ダークエネルギーカメラでとらえた「かみのけ座銀河団」の精細画像

巨大な銀河団「かみのけ座銀河団」を、ダークエネルギーカメラ(DECam)でとらえた画像が公開されました。かみのけ座銀河団は、地球から約3億2000万光年の距離にあります。画像はNOIRLab(アメリカ光学・赤外天文学研究所)から、2024年8月14日に公開されました。

かみのけ座銀河団は、ダークマター(暗黒物質)の発見に関係しています。1937年、スイスの天文学者フリッツ・ツビッキーが、かみのけ座銀河団にあるいくつかの銀河を観測したところ、それらの銀河は非常に速く動いていました。観測可能な銀河団の質量だけでは、それらの銀河を銀河団につなぎ止めておくことができず、銀河団から飛び出してしまうほどの速度でした。そこでツビッキーは、たくさんの銀河が銀河団としてまとまっていることができるのは、観測できない大量の物質(質量)が存在するからだと考えました。今で言うところのダークマターです。

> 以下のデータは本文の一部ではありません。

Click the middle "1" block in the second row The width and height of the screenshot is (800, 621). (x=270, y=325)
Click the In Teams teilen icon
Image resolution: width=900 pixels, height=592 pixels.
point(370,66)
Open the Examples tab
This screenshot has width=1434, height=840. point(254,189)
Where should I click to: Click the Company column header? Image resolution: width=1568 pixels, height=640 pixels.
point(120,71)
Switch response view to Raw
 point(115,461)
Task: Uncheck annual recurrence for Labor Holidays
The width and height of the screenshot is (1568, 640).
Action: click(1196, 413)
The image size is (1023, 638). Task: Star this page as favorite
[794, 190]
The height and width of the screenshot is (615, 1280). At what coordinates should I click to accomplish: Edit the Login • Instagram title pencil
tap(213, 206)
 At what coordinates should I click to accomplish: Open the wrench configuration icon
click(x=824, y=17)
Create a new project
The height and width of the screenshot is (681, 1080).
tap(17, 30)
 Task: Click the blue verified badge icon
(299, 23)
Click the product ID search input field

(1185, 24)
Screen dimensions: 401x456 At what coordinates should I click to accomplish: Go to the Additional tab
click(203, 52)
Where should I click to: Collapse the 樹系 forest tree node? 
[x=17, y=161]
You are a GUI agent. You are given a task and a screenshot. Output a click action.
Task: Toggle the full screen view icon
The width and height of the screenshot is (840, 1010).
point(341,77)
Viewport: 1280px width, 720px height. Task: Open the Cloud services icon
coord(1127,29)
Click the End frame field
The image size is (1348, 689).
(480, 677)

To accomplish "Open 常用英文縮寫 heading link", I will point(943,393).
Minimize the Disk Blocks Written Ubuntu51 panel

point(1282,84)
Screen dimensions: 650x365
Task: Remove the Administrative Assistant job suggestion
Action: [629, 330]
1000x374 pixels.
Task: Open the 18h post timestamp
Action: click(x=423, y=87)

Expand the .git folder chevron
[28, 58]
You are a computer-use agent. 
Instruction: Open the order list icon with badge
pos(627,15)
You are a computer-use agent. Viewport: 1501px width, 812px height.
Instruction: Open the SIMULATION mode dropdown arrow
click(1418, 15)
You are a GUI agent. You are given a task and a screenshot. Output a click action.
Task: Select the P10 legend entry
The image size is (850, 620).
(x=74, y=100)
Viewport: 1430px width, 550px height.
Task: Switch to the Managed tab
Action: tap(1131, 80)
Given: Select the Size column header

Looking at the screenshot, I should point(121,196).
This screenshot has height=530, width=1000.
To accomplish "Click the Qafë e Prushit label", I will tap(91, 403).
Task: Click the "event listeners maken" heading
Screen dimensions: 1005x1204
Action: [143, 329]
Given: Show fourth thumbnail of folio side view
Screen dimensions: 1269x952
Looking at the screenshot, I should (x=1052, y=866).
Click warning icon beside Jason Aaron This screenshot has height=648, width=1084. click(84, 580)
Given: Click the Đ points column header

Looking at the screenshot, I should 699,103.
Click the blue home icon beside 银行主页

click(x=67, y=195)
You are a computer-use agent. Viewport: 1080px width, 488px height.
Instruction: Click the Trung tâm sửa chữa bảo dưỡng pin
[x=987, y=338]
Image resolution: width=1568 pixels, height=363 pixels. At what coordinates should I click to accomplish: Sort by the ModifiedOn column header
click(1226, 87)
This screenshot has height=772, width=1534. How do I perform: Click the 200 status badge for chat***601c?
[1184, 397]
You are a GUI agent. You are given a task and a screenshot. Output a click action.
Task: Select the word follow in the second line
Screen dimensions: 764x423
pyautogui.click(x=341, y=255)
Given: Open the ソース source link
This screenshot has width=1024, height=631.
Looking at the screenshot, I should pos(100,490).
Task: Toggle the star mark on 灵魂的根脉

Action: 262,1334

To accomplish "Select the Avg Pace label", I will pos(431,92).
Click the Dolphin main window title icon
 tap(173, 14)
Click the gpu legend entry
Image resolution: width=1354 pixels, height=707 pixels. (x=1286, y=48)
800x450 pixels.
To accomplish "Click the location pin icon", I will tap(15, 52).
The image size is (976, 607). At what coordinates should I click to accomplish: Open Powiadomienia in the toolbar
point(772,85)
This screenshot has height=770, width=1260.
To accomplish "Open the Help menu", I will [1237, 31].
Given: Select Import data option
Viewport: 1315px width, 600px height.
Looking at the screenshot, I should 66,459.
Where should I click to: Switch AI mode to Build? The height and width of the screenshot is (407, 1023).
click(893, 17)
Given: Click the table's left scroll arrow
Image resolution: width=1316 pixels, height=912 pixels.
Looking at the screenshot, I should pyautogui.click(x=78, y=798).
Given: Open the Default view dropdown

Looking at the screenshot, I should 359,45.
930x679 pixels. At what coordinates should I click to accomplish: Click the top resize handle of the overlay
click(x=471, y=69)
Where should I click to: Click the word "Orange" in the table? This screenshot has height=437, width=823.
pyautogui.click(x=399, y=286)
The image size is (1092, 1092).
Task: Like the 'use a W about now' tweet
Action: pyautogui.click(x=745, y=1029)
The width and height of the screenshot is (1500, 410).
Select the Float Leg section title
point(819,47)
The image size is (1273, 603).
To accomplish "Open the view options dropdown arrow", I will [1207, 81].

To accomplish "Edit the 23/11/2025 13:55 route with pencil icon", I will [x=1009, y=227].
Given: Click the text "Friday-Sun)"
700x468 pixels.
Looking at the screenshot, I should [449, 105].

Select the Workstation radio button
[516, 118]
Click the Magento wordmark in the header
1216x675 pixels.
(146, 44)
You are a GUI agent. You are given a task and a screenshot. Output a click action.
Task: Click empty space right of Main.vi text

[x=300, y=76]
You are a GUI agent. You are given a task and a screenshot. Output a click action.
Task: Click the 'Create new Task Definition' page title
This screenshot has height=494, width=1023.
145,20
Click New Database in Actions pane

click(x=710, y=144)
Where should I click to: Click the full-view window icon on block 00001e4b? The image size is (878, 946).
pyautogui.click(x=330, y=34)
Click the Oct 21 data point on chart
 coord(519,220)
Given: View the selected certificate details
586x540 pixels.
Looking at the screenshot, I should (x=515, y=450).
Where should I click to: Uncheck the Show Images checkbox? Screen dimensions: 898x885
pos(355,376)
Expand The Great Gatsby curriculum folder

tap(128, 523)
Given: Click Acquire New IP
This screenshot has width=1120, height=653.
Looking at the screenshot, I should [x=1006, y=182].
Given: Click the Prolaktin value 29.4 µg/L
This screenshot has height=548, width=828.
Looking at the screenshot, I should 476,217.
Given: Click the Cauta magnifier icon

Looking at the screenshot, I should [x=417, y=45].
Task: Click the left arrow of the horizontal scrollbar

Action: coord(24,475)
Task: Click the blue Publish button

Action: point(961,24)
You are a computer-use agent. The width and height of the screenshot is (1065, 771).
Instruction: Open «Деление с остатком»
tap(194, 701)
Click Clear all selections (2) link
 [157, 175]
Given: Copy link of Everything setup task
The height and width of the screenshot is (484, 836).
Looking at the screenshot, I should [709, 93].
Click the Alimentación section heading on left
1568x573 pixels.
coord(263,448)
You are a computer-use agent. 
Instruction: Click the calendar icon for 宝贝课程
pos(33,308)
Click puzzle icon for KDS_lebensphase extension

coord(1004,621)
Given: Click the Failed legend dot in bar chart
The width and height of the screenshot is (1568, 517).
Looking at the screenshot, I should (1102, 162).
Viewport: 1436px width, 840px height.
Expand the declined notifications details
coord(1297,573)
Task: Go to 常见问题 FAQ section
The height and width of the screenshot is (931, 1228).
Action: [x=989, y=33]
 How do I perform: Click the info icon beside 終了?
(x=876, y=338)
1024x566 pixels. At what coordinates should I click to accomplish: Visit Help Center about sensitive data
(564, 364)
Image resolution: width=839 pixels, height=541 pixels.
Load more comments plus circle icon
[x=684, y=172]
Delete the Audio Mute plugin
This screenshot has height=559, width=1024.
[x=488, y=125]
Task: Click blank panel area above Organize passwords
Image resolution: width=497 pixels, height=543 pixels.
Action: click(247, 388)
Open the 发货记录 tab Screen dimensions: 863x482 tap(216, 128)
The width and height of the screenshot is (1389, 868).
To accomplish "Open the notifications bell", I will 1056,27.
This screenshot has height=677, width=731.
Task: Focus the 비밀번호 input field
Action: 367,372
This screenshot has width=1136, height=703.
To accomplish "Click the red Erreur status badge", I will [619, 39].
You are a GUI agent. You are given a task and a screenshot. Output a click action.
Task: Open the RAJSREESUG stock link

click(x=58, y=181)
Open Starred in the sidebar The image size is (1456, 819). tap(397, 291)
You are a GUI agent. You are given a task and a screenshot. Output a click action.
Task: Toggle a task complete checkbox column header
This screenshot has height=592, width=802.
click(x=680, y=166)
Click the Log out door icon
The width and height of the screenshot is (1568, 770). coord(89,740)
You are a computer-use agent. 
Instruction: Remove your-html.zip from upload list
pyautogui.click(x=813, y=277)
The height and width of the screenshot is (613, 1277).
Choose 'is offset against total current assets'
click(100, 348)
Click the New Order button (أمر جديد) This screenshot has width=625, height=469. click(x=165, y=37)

DECamは、南米チリ、セロ・トロロ汎米天文台(CTIO)にあるビクター・M・ブランコ4m望遠鏡に搭載されているカメラです。5億7000万画素のDECamはもともと、ダークエネルギー(暗黒エネルギー)の解明に向けた「ダークエネルギーサーベイ」のために製造されました。サーベイ計画の後は、さまざまな観測に使われています。